FBI staff operations specialist Marcus Allen had his security clearance suspended in 2022 when the FBI cited security concerns related to his “allegiance to the United States” in a letter previously shared with Congress.
Allen testified at a congressional hearing led by House Judiciary Chair Jim Jordan last year after the bureau informed Congress it had revoked the security clearances of three agents who either attended the riot at the US Capitol or espoused alternate theories about the Capitol attack.
When explaining its initial decision to revoke Allen’s security clearance to Congress, the FBI wrote that its investigation showed Allen had “questionable judgment, unreliability, and unwillingness to comply with rules and regulations,” indicating that he could not properly safeguard classified or sensitive information.
The FBI listed a variety of reasons for suspending Allen in their letter, including a September 29, 2021, email in which Allen called on FBI officials to exercise “extreme caution and discretion in pursuit of any investigative inquiries or leads pertaining to the events of” January 6, according to a copy of the letter.
Allen testified during last year’s congressional hearing that he “played no part in the events of Jan. 6,” but alleged that he was retaliated against “because I forwarded information to my superiors and others that questioned the official narrative of the events of Jan. 6.”
The bureau reinstated Allen’s security clearance on May 31 after reaching a settlement agreement, Allen’s lawyer, Tristan Leavitt, told CNN. Allen then resigned from the bureau on Monday.
“This is total vindication for Marcus,” Leavitt, president of Empower Oversight, said in a statement. “The FBI has completely backed down and provided everything that we had asked for on behalf of Marcus.
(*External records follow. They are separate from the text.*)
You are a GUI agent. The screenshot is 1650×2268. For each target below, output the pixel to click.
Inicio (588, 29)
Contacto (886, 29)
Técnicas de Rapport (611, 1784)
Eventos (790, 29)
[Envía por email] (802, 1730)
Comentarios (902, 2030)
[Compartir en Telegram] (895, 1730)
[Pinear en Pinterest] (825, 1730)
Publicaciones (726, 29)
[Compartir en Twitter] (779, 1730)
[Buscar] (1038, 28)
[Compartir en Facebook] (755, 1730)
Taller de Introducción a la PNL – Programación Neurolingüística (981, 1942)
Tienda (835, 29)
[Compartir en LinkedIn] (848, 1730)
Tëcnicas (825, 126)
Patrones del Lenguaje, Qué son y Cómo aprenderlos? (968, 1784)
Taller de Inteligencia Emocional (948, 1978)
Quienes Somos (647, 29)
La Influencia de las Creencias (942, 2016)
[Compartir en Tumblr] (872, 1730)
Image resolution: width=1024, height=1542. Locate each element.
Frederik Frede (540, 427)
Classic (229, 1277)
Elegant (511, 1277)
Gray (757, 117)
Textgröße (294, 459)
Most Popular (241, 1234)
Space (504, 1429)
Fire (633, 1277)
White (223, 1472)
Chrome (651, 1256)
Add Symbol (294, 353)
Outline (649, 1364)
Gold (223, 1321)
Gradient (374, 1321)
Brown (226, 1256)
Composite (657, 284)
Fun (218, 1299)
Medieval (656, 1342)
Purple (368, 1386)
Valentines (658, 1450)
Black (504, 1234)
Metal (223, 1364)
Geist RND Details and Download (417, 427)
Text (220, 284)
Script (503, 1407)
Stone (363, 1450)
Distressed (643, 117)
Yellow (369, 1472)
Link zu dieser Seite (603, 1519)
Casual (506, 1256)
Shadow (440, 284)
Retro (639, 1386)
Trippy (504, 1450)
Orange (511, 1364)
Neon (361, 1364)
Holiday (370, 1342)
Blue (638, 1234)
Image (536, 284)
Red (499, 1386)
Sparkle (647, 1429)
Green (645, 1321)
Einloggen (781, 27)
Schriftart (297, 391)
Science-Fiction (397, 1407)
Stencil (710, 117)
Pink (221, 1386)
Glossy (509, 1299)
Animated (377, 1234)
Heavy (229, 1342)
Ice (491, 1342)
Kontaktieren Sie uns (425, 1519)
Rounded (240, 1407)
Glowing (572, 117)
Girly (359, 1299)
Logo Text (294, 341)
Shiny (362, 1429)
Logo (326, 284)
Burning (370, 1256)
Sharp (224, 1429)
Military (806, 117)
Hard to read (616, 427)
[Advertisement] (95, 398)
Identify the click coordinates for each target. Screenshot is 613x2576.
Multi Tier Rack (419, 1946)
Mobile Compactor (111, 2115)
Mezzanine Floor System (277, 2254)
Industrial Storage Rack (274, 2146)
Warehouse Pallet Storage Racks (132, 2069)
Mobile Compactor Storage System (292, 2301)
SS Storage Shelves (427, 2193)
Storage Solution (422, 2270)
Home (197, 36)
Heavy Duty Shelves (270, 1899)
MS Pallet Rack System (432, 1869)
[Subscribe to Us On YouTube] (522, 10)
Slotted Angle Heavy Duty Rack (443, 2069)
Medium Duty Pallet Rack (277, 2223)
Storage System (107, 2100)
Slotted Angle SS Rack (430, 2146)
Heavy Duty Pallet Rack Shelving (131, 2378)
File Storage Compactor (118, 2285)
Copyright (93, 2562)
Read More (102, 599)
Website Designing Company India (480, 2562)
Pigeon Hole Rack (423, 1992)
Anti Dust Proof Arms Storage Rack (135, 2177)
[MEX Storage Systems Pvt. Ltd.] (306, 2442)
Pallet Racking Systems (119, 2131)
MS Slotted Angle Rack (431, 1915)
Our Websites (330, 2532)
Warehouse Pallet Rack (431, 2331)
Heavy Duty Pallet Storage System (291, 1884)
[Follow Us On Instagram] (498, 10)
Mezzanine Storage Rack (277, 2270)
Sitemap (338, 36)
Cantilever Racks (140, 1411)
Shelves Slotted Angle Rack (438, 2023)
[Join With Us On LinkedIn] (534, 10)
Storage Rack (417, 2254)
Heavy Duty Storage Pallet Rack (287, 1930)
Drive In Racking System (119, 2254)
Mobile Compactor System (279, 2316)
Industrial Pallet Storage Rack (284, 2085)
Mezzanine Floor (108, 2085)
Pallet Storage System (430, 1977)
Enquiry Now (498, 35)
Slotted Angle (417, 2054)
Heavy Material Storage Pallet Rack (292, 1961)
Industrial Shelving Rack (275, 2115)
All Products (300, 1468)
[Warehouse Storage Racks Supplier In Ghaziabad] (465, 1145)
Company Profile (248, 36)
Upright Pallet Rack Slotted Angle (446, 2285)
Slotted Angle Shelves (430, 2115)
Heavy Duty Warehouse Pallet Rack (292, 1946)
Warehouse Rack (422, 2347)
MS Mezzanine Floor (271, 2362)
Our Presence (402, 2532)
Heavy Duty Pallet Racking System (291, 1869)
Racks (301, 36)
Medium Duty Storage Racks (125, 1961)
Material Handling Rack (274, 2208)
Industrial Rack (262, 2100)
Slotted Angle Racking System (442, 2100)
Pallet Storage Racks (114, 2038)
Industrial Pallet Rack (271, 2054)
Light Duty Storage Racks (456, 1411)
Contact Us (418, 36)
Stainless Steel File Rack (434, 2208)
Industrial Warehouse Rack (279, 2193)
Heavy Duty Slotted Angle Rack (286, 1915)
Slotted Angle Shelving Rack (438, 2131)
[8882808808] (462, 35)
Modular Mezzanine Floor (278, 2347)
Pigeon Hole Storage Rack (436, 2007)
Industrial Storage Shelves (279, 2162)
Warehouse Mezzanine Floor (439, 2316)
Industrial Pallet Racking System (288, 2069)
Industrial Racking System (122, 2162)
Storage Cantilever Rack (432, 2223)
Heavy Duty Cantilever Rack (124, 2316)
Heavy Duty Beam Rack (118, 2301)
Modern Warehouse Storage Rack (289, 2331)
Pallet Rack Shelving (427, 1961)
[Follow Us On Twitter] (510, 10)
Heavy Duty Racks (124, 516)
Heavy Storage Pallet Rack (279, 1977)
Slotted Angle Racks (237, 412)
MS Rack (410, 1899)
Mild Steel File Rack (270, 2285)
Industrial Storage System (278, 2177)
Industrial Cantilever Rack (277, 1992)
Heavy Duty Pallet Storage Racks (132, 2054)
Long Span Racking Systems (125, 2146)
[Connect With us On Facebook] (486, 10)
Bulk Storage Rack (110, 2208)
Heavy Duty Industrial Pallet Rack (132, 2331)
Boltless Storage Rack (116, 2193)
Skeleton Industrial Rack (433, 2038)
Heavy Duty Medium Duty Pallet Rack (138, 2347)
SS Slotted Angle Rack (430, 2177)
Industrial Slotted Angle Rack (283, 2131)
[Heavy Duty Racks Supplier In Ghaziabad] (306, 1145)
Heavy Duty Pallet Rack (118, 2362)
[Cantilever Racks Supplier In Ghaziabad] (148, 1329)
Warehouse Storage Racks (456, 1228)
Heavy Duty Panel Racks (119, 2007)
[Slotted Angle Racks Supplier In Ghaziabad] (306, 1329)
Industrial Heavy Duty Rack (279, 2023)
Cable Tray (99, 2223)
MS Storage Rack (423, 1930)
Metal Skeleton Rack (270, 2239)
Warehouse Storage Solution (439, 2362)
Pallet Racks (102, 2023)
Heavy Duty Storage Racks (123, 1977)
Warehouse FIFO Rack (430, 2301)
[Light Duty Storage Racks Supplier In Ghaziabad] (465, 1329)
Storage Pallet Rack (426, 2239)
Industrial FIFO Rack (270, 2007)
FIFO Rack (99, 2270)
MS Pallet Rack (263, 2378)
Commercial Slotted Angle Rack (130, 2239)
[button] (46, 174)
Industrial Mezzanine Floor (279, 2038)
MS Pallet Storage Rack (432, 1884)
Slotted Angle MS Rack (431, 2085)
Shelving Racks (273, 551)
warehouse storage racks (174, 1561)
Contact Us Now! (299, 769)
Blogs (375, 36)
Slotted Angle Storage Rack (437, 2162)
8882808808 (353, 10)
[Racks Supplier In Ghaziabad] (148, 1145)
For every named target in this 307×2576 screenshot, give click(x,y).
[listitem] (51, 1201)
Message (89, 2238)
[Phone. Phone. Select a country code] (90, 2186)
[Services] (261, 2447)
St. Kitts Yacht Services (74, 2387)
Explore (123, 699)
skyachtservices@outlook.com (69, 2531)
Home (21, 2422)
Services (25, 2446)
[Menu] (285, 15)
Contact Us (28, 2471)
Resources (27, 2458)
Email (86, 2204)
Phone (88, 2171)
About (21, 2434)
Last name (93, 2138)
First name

It’s clear from the evidence and the FBI’s capitulation there was absolutely no truth to their accusations.”
In response to his security clearance being reinstated, Allen stated, “it’s been a difficult couple of years, and I am truly grateful for my friends and family who helped us through this.”
In a statement provided to CNN, the FBI defended how the process was handled.
“While we can’t comment on the specifics of any settlement, both parties agreed to resolve this matter without either admitting wrongdoing. Any allegation that the Director lied to Congress is false. The FBI takes seriously its responsibility to FBI employees who make protected disclosures under whistleblower regulations, and we are committed to ensuring they are protected from retaliation,” the FBI said.
Jordan, who has used cases like Allen’s to raise allegations of discrimination and bias within the FBI, pressed Attorney General Merrick Garland during a congressional hearing on Tuesday whether Allen had been wrongfully retaliated against.
“I don’t know anything about the facts of that case. Retaliating against whistleblowers is against the law and it will be punished,” Garland testified.